## TASK STATEMENT
Please transcribe, word for word, only the lines from the one containing "The height and" through the last line of the records below, both included, and leave out every picture.

┄┄┄┄┄┄┄┄┄┄┄┄┄┄┄┄┄┄┄┄

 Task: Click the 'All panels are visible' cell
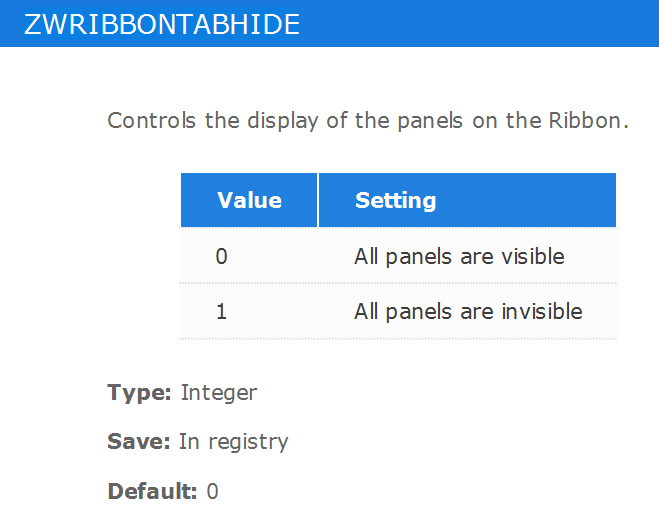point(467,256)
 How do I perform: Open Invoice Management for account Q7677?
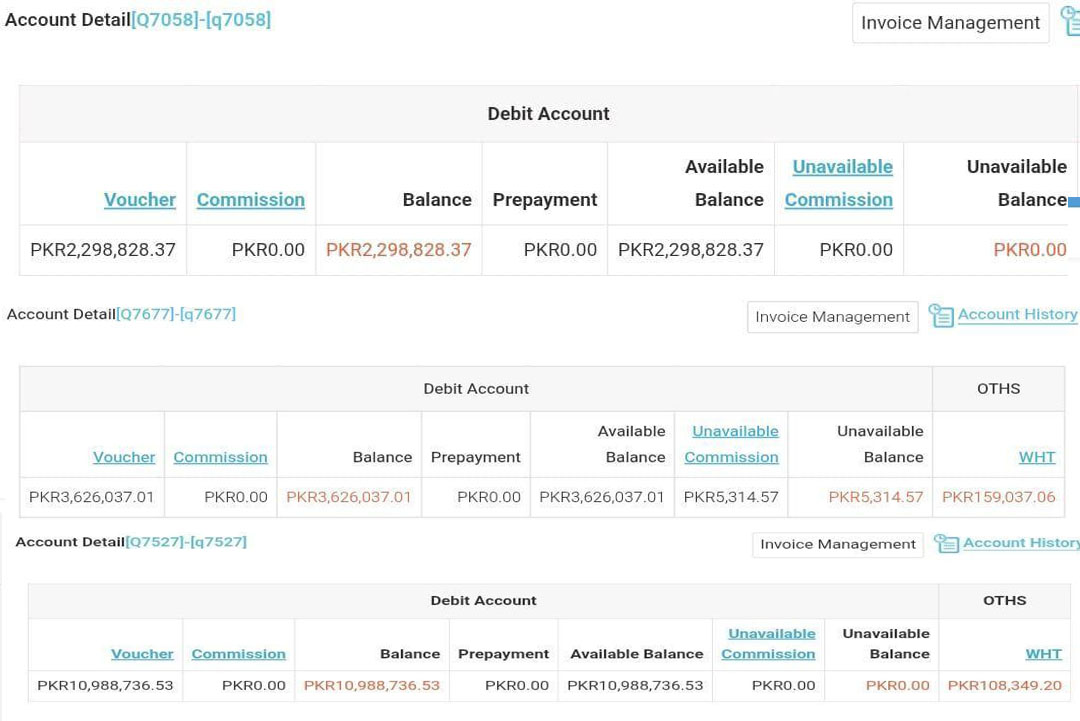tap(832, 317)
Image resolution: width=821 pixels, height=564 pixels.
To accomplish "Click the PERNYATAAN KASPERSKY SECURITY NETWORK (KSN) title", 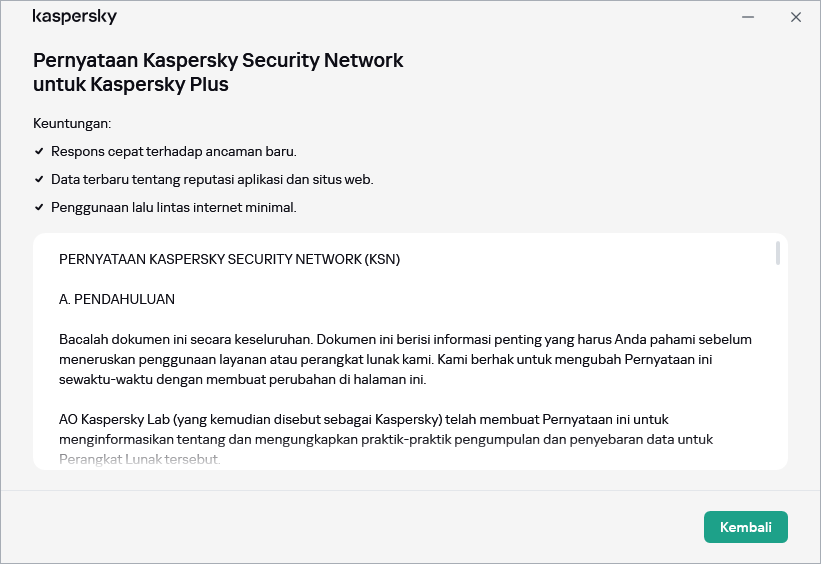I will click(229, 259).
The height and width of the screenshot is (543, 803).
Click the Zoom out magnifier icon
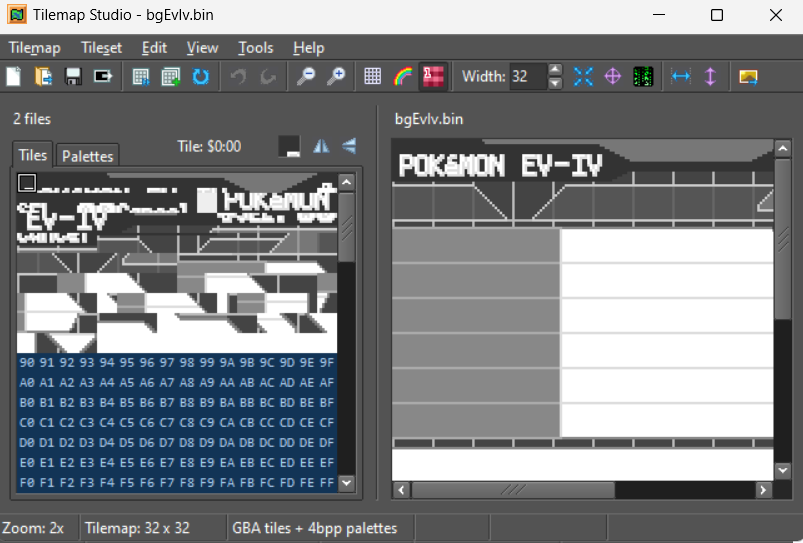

┄┄┄┄┄┄┄┄┄┄┄┄┄┄┄┄┄┄┄┄

## EXERCISE ANSWER
The height and width of the screenshot is (543, 803).
Click the Zoom out magnifier icon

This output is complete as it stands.